Night settles over the valley, and soon the anxious, peering eyes no longer penetrate the darkness. But the Children of Israel are only the more horrified at the thought of slaughter in the night by the enemy whose evil character they knew so well.

Moses lies prostrate before G‑d, and calls out for Divine assistance. Israel is desperate. And on top of it all, the sea breaks out in a raging storm. It screams and howls and threatens to bury the people beneash its waves.

Suddenly Moses rises, and through the uproar of noise and fear calls out in a strong voice:

"My brethren, G‑d commands us to keep on our way!"

For a second the entire camp is frozen motionless with terror. Deadly silence spreads through the night. Endless moments of horror and confusion.

Now that Moses' command has sounded, they realize that G‑d's will has spoken to their hearts. They storm across the sands of the beach and jubilantly their voices sing out: "Who is with G‑d, follow us!"

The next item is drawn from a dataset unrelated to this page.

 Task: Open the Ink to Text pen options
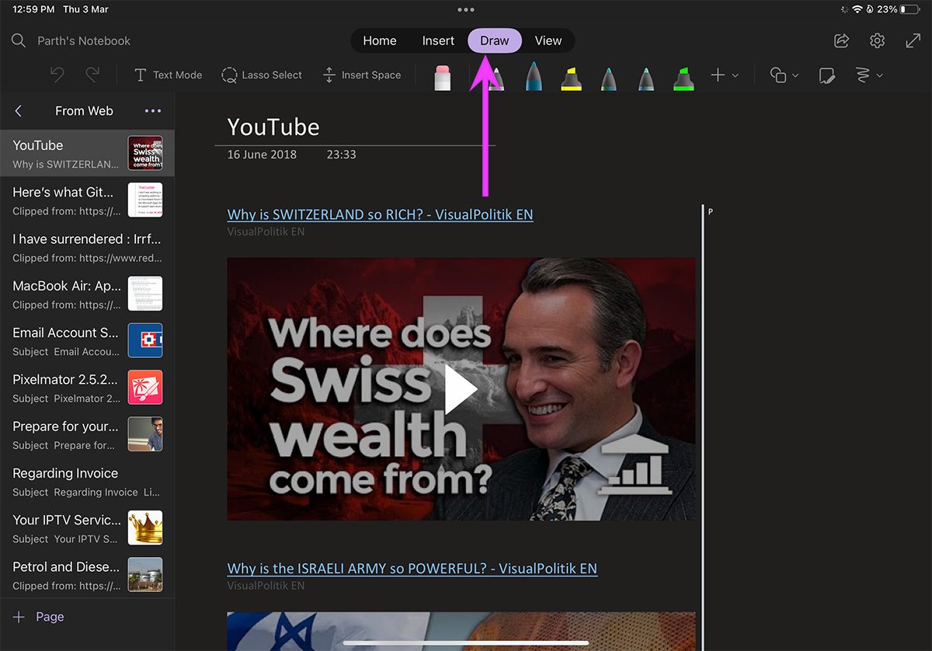[x=868, y=75]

Nachshon, the son of Aminadab, prince of Judah, is first. He jumps into the rolling sea. The heaving waters rise higher and higher; but he does not care. He wants to die for the Almighty in selfless love. To His glory he offers his most precious possession, his life.

After Nachshon, the entire people jumps into the sea. Exultantly they shout: "Hail our youth, the pride of our old age!" The roaring of the stormy east?wind turns into crashing thunder. Like the call of a clarion sounds the voice from heaven: "To life, not death!"

High stood the floods, and firm like walls. The Red Sea was rent asunder! And from the lips of the saved comes the call: "Judah is His sanctuary, Israel His kingdom!"